Following the BTP revision, EPRI organized a group of nuclear power plant operators, industry experts, disposal site operators, and state and federal regulators to develop guidance for its implementation.

As a result of the regulatory changes and EPRI’s guidance on waste reduction and concentration averaging, utilities have made changes leading to large savings. By applying EPRI’s guidance, Pacific Gas and Electric’s Diablo Canyon Power plant reduced Class B and C waste generation by more than 50%, with annual savings of $400,000–$500,000. Exelon expects to save about $5 million in its 23-reactor fleet in five states. For plants implementing these techniques to reduce Class B and C waste, annual savings can reach about $300,000.

A New Waste Category?

Most waste produced during nuclear plant decommissioning and site remediation is lightly contaminated soil and building rubble. Given the very low concentration of radionuclides and similarly low risk to the public, the International Atomic Energy Agency established a separate waste category: very low level waste.

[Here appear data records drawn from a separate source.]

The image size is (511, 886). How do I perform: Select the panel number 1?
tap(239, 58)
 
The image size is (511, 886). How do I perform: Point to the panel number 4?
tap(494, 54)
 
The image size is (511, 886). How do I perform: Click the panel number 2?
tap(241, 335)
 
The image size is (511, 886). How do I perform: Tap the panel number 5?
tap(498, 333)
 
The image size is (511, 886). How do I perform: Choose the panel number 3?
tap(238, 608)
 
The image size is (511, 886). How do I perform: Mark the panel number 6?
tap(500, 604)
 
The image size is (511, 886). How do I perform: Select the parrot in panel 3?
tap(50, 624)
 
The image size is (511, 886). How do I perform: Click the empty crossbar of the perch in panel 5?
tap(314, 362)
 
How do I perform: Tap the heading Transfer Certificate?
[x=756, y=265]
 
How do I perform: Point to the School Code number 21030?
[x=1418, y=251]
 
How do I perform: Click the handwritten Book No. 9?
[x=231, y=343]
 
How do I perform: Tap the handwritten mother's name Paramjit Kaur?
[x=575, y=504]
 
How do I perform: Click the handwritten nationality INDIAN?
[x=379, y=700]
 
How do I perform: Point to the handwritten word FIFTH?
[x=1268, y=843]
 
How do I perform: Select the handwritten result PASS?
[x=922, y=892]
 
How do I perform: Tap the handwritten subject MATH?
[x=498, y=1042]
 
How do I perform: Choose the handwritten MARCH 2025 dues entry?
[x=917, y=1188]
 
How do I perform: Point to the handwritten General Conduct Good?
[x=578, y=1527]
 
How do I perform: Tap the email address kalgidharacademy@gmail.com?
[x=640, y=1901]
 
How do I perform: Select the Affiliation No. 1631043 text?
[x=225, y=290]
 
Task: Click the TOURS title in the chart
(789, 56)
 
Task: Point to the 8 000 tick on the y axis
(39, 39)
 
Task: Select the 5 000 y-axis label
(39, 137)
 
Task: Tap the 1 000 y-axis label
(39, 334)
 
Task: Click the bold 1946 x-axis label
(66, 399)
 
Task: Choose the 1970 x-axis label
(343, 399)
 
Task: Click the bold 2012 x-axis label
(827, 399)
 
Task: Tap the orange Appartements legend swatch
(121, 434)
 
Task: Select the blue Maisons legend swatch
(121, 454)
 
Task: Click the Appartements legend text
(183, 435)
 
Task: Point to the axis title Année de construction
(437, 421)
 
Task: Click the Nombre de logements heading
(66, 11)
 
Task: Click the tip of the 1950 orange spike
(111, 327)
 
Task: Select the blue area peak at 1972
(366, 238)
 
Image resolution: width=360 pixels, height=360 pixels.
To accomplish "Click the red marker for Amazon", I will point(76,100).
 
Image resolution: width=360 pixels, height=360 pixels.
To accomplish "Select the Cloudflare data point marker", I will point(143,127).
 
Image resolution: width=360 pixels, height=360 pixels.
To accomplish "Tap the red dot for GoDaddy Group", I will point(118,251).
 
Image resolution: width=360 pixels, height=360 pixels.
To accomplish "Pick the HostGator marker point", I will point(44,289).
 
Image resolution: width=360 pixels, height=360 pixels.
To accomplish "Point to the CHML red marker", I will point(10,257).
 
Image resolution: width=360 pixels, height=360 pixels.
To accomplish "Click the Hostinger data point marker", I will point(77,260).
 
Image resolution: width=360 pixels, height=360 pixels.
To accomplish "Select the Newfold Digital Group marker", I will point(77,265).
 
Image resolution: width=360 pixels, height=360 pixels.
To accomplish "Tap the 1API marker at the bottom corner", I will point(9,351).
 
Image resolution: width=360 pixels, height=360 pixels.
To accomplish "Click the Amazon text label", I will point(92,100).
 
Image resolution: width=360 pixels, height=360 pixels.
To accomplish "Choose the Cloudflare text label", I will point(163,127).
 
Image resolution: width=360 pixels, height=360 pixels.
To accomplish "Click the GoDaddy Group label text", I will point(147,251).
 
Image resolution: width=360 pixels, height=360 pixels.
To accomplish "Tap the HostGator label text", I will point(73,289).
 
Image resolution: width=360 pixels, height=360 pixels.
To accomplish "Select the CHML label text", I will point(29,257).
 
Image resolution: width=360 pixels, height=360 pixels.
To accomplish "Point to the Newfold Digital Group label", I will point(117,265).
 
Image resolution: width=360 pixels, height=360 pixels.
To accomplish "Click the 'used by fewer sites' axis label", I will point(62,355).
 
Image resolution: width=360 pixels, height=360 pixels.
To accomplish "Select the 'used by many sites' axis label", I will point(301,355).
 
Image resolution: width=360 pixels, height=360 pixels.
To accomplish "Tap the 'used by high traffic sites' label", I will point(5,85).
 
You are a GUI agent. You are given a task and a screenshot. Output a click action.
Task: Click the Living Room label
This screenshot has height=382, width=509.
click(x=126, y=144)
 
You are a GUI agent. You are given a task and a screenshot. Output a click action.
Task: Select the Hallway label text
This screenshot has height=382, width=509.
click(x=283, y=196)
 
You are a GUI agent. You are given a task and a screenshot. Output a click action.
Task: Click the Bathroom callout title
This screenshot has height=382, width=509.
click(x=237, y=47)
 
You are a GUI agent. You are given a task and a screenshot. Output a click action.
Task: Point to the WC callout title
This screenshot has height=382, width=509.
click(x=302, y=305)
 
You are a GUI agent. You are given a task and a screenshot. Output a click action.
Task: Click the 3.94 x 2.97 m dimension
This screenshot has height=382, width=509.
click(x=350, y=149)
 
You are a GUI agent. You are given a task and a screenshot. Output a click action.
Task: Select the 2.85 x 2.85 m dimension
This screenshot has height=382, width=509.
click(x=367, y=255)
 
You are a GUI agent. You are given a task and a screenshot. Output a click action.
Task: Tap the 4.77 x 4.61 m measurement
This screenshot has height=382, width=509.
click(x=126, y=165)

Because of the lower risk, disposal facility requirements for this waste are less stringent and less costly than requirements for facilities managing higher activity waste. Engineering measures in place at hazardous, non-radioactive waste disposal facilities are considered sufficiently robust for the safe disposal of very low-level waste. While the United States does not have a very low-level waste classification, some states have processes that enable disposal of this kind of waste in hazardous, non-radioactive waste facilities.

EPRI research has shown that nuclear power plants and the public could benefit from reduced disposal costs if a new very low-level waste category allowed disposal of these materials at a non-radioactive waste disposal facility (such as an industrial or hazardous waste facility).

“The NRC is evaluating whether to begin a rulemaking process to develop a category for waste with extremely low levels of radioactivity,” said EPRI Senior Project Manager Lisa Edwards.

EPRI has evaluated how other countries approach this category, providing potential options for how it might be defined in the United States, should the NRC decide to move forward with rulemaking.

“Our research does not suggest that the U.S. should or should not do this,” said Edwards. “Rather, it provides technical information about the concept, shows how other countries approach it, and presents options for creating a category.”